Intended for packaging GnuPG and supporting tools for a variety of OS releases.
We deliberately do not create packages which install in the normal system paths. Keep GnuPG packages supported by your OS vendor there. Remember that breaking OS tooling around GnuPG can break your ability to keep your OS up-to-date and secure.
Instead, we install under /opt/gnupg
. All packages custom-built for GnuPG
install into that prefix. This includes other major projects such as GnuTLS.
We're using Vagrant and/or Docker to build packages. Originally we used Vagrant and much of the design assumed that. We're switching to Docker. There may be some rough edges.
First create site-local.env
; things will work without it, but you might not
like some details embedded in packages and their names.
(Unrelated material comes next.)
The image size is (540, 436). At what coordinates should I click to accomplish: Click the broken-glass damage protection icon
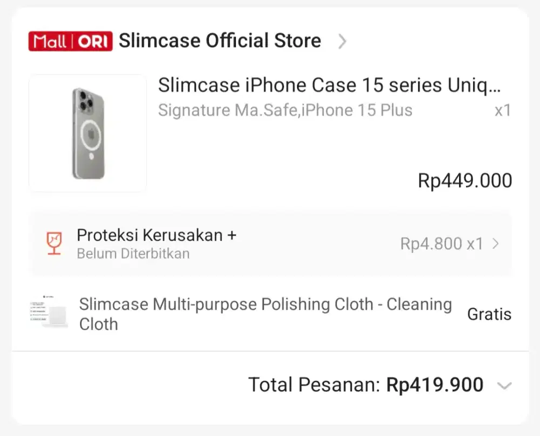[x=54, y=243]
It should look
something like:
export PKG_EMAIL='maintainer@example.org'
export PKG_VERSIONEXT='suf'
I use a Pennock Tech email address and pt
for PKG_VERSIONEXT
.
You will almost certainly want to change values in confs/deploy.sh
; if you
instead export PT_SKIP_DEPLOY=true
in environ before building, then you can
build packages without trying to put them live on the repo server.
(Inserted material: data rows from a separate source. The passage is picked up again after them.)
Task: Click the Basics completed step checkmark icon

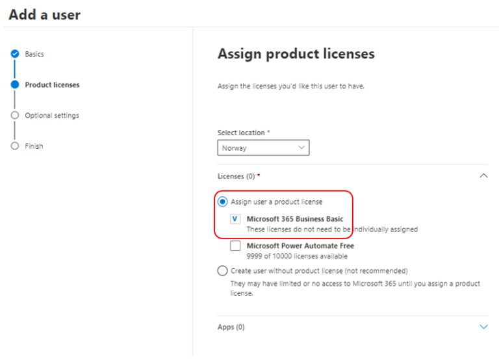Action: (x=15, y=54)
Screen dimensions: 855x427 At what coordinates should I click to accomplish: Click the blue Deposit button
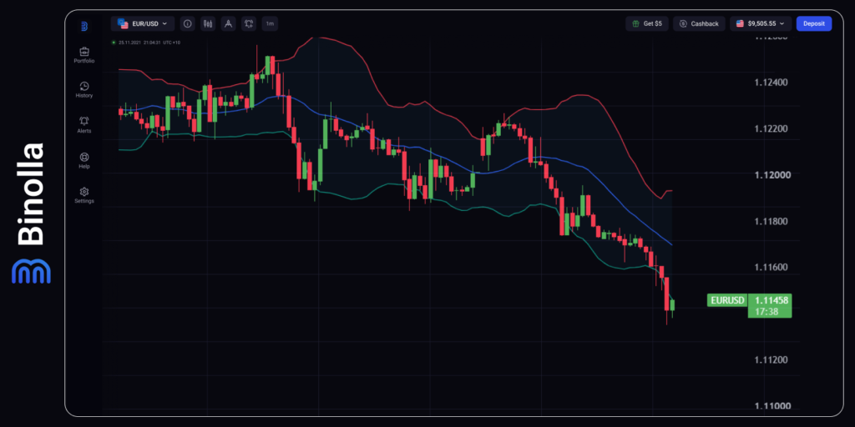[813, 23]
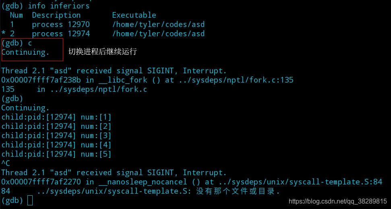This screenshot has height=209, width=391.
Task: Click "Continuing." inside the red box
Action: click(25, 52)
This is going away. I don't need a new kernel each time I build and it's easier to pre-cache userlands with installed packages in Docker.
% vagrant status
## see list of machines, typically named for OS
% tools/deprecated.build-vagrant.sh xenial
## if problems: edit, fix, then:
% PT_RESUME_BUILD=t tools/deprecated.build-vagrant.sh xenial
## and repeat until build-vagrant.sh might work.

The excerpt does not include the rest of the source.